Activity:
Reproduce the part of the article about Fraser Health denying a dietitian's education leave that begins at the words "On May 17, 2016, Fraser" and stops after "life-threatening to patients.", unchanged.

Exercise passage:
= = =

Health authority spends a lot to deny a little



On May 17, 2016, Fraser Health Authority demonstrated a shocking disregard for the public spending of precious health care dollars.

Brenda Daudlin is a dietitian employed by Fraser Health at Burnaby Hospital. Dietitians like her are responsible for a broad range of nutritional practices, some which, if not done properly, can be dangerous and even life-threatening to patients.

That's why in early October 2014, Daudlin gave up a weekend day off work to attend a one-day course on parenteral nutrition – also known as intravenous feeding – to begin to learn the skills of one of the most dangerous of dietetic procedures. She enrolled in the course well in advance to get the early bird rate of $135 for course fees. Daudlin then applied to the employer for reimbursement for the cost of the course and half a day paid leave under the education leave provisions of the collective agreement, which specifies that education leave time should be shared between employer paid leave and employee contributed time. The employer denied her application and refused to pay anything towards the course.

Daudlin was shocked.

= = =

Source material:
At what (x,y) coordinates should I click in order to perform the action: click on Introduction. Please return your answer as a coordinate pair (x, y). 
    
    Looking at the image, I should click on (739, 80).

= = =

Answer box:
On May 17, 2016, Fraser Health Authority demonstrated a shocking disregard for the public spending of precious health care dollars.

Brenda Daudlin is a dietitian employed by Fraser Health at Burnaby Hospital. Dietitians like her are responsible for a broad range of nutritional practices, some which, if not done properly, can be dangerous and even life-threatening to patients.